The Supreme Court's recent direction to jail superintendents — instructing them to proactively identify eligible undertrials and initiate bail applications on their behalf — reflects genuine judicial concern. But it also reflects a familiar institutional reflex: responding to structural failure with administrative instruction. Superintendents are chronically overburdened and operate under no legal liability for inaction. The Court has issued similar directions before. The undertrial population has only grown.

The Provision That Already Exists

Section 479 of the Bharatiya Nagarik Suraksha Sanhita, 2023 entitles an undertrial who has served half — or, for first-time accused, one-third — of the maximum sentence for the alleged offence to statutory bail. These are significant rights. For a daily-wage worker detained on a petty theft charge, without access to legal representation, they are also entirely theoretical. Exercising this right requires filing an application, often with a lawyer's help. The law gives with one hand; the system takes with the other.

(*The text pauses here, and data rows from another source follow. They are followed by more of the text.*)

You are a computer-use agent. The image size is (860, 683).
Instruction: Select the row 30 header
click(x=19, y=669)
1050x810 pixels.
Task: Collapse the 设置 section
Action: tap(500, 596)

The Reform: A Conditional Release Date at Remand

The solution lies at the very start of the custodial process — the remand hearing.

When a court remands an accused to judicial custody, the relevant facts are already before it: the nature of the offence, the maximum sentence, and the accused's criminal history. From these, the date of eligibility under Section 479 is calculable. There is no reason this date cannot be incorporated into the remand order itself as a conditional release date.

The mechanism is straightforward: if, by that specified date, the trial has neither commenced nor concluded, the accused is released on bail automatically — no fresh application, no lawyer, no separate hearing required. The burden shifts from the imprisoned individual, who has neither resources nor agency, to the system that remanded him.

Safeguards and Judicial Discretion

This proposal does not curtail judicial discretion — it structures it. For serious offences, repeat offenders, or cases involving flight risk, the judge retains full authority to withhold or modify the conditional release date. The reform targets precisely the cases it is most suited for: petty offences and first-time accused persons where prolonged detention has already become disproportionate. As an ancillary benefit, automatic release deadlines create an institutional incentive for timely trials — not a perverse outcome, but a feature.

What the Law Owes the Poorest Accused

A system that formally presumes innocence while functionally punishing poverty through prolonged pretrial detention has abandoned its own foundational commitments. Embedding a conditional release date in remand orders asks nothing extraordinary — only that rights already acknowledged by Parliament be given teeth at the earliest opportunity.

For thousands sitting in India's jails today, waiting not for justice but for someone to file a form on their behalf, that small structural change could mean everything.

The ideas and arguments in this piece are the author's own. AI assistance was used in drafting and refining the language.